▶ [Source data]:

________________

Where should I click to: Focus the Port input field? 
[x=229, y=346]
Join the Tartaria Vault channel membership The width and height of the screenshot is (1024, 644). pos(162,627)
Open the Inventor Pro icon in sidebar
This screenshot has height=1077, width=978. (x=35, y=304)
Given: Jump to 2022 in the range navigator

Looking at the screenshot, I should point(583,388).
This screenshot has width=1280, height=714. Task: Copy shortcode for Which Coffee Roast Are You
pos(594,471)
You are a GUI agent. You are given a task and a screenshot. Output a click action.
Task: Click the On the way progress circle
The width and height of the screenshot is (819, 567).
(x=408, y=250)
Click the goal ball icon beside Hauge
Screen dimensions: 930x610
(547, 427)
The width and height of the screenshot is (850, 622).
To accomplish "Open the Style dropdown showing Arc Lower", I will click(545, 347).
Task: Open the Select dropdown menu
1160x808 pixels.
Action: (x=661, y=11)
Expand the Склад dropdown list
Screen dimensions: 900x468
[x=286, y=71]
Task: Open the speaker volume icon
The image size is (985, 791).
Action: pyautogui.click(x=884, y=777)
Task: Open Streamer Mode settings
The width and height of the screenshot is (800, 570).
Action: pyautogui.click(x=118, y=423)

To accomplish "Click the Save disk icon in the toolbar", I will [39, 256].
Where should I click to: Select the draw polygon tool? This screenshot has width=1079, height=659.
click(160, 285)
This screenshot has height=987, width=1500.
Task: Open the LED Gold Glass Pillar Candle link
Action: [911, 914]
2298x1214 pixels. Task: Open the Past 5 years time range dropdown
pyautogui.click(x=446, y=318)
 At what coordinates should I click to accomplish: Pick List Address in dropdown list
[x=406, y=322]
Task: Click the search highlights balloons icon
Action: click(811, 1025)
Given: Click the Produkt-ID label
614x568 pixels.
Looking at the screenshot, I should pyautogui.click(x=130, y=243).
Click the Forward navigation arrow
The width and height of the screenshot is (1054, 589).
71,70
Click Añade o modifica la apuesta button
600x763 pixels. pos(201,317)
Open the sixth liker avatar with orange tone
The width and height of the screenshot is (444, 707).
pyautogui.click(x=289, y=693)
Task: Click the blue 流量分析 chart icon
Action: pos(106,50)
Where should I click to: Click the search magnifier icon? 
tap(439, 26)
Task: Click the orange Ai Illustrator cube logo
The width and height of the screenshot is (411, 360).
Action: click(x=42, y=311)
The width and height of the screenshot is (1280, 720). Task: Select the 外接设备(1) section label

________________

Go through the records and repeat each one exactly as written.

▶ [Solution for this problem]:
Where should I click to: Focus the Port input field? 
[x=229, y=346]
Join the Tartaria Vault channel membership The width and height of the screenshot is (1024, 644). pos(162,627)
Open the Inventor Pro icon in sidebar
This screenshot has height=1077, width=978. (x=35, y=304)
Given: Jump to 2022 in the range navigator

Looking at the screenshot, I should point(583,388).
This screenshot has width=1280, height=714. Task: Copy shortcode for Which Coffee Roast Are You
pos(594,471)
You are a GUI agent. You are given a task and a screenshot. Output a click action.
Task: Click the On the way progress circle
The width and height of the screenshot is (819, 567).
(x=408, y=250)
Click the goal ball icon beside Hauge
Screen dimensions: 930x610
(547, 427)
The width and height of the screenshot is (850, 622).
To accomplish "Open the Style dropdown showing Arc Lower", I will click(545, 347).
Task: Open the Select dropdown menu
1160x808 pixels.
Action: (x=661, y=11)
Expand the Склад dropdown list
Screen dimensions: 900x468
[x=286, y=71]
Task: Open the speaker volume icon
The image size is (985, 791).
Action: pyautogui.click(x=884, y=777)
Task: Open Streamer Mode settings
The width and height of the screenshot is (800, 570).
Action: pyautogui.click(x=118, y=423)

To accomplish "Click the Save disk icon in the toolbar", I will [39, 256].
Where should I click to: Select the draw polygon tool? This screenshot has width=1079, height=659.
click(160, 285)
This screenshot has height=987, width=1500.
Task: Open the LED Gold Glass Pillar Candle link
Action: [911, 914]
2298x1214 pixels. Task: Open the Past 5 years time range dropdown
pyautogui.click(x=446, y=318)
 At what coordinates should I click to accomplish: Pick List Address in dropdown list
[x=406, y=322]
Task: Click the search highlights balloons icon
Action: click(811, 1025)
Given: Click the Produkt-ID label
614x568 pixels.
Looking at the screenshot, I should pyautogui.click(x=130, y=243).
Click the Forward navigation arrow
The width and height of the screenshot is (1054, 589).
71,70
Click Añade o modifica la apuesta button
600x763 pixels. pos(201,317)
Open the sixth liker avatar with orange tone
The width and height of the screenshot is (444, 707).
pyautogui.click(x=289, y=693)
Task: Click the blue 流量分析 chart icon
Action: pos(106,50)
Where should I click to: Click the search magnifier icon? 
tap(439, 26)
Task: Click the orange Ai Illustrator cube logo
The width and height of the screenshot is (411, 360).
Action: click(x=42, y=311)
The width and height of the screenshot is (1280, 720). Task: Select the 外接设备(1) section label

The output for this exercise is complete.